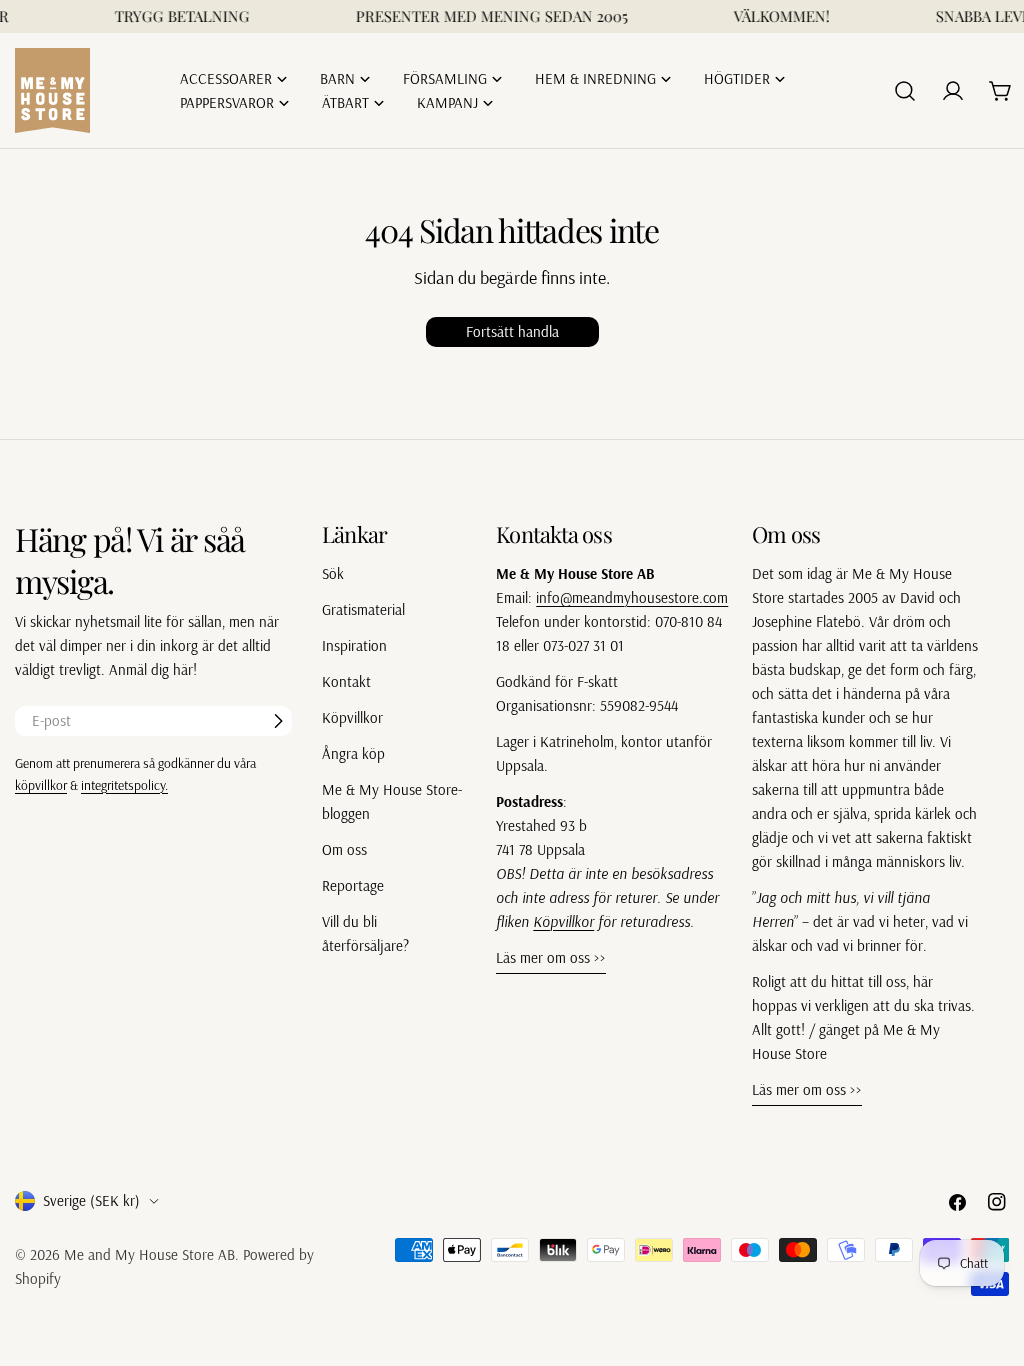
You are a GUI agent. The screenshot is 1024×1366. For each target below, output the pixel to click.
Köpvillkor (352, 717)
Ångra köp (353, 753)
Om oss (344, 849)
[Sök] (905, 91)
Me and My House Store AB (149, 1254)
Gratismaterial (363, 609)
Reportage (353, 885)
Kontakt (346, 681)
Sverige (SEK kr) (91, 1200)
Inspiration (354, 645)
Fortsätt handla (512, 331)
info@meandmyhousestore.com (632, 597)
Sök (333, 573)
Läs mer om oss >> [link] (551, 957)
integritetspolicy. (124, 784)
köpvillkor (41, 784)
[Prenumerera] (278, 721)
--------------------------------------------------
## ACTION ITEM
Restate the data word for word while omitting each picture.

## ANSWER SECTION
You are a GUI agent. The screenshot is 1024×1366. For each target below, output the pixel to click.
Köpvillkor (352, 717)
Ångra köp (353, 753)
Om oss (344, 849)
[Sök] (905, 91)
Me and My House Store AB (149, 1254)
Gratismaterial (363, 609)
Reportage (353, 885)
Kontakt (346, 681)
Sverige (SEK kr) (91, 1200)
Inspiration (354, 645)
Fortsätt handla (512, 331)
info@meandmyhousestore.com (632, 597)
Sök (333, 573)
Läs mer om oss >> [link] (551, 957)
integritetspolicy. (124, 784)
köpvillkor (41, 784)
[Prenumerera] (278, 721)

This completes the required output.